-- TASK OBJECTIVE --
Determine how many of the lines below hold the word "Type". Give the number and nothing else.

-- ENTRIES SHOWN --
============================================================

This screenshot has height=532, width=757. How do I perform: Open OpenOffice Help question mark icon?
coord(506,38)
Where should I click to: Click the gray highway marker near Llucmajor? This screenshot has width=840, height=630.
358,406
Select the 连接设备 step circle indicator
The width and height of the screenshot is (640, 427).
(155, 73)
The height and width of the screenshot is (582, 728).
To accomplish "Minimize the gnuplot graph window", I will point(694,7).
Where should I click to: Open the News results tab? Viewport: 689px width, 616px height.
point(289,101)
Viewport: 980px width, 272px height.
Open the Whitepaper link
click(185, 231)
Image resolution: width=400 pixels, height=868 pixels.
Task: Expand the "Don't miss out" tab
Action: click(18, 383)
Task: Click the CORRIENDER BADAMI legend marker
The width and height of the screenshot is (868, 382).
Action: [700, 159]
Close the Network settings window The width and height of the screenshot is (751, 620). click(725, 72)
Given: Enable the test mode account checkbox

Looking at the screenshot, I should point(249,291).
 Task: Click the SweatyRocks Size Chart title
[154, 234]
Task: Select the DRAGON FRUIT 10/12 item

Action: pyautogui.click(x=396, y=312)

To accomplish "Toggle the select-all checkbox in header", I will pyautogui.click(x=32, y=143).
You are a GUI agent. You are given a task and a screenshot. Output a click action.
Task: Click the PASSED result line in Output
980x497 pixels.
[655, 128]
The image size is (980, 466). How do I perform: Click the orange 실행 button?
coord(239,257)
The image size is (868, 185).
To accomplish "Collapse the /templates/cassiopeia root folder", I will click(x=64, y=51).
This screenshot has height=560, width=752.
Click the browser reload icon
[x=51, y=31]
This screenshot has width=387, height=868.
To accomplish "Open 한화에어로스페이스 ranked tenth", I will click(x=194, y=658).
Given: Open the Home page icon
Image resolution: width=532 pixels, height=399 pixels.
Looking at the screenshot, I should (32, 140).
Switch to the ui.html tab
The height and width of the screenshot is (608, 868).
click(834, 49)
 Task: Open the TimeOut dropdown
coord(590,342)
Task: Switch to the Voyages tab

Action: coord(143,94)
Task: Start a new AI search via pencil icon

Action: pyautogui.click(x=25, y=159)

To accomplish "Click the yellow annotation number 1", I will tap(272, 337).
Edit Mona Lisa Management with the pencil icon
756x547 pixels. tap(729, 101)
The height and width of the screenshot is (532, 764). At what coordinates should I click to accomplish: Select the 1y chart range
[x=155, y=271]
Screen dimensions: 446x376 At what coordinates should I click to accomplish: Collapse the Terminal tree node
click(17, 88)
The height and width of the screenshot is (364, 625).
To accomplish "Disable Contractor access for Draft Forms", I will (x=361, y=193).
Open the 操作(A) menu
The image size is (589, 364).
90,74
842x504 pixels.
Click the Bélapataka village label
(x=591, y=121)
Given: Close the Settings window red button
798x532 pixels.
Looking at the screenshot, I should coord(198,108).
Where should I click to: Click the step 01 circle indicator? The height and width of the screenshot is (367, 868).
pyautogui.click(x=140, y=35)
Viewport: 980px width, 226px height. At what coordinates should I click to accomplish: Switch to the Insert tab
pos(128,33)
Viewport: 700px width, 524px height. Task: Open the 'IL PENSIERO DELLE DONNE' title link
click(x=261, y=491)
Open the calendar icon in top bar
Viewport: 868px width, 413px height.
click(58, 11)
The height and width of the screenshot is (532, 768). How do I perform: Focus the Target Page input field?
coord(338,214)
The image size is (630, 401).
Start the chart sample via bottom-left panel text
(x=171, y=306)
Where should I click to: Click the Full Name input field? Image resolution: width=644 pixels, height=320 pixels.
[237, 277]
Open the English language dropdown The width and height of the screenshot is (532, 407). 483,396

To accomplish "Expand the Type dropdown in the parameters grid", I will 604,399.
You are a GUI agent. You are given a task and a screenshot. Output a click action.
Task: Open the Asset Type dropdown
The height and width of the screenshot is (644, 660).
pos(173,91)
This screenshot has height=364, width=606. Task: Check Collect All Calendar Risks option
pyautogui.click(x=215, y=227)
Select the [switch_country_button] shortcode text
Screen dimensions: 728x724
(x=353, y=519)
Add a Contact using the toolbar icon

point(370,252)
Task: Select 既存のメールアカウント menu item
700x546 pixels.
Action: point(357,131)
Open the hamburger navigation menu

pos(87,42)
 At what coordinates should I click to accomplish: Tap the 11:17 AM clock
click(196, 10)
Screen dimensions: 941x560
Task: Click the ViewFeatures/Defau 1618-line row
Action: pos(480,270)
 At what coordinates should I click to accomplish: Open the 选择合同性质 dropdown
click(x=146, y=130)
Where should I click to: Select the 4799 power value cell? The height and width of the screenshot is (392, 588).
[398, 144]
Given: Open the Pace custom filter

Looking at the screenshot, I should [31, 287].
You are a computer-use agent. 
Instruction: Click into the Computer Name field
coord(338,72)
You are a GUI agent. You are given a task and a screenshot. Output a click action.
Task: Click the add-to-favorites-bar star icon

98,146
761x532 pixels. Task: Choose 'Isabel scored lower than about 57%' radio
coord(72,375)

============================================================

-- RESULT --
2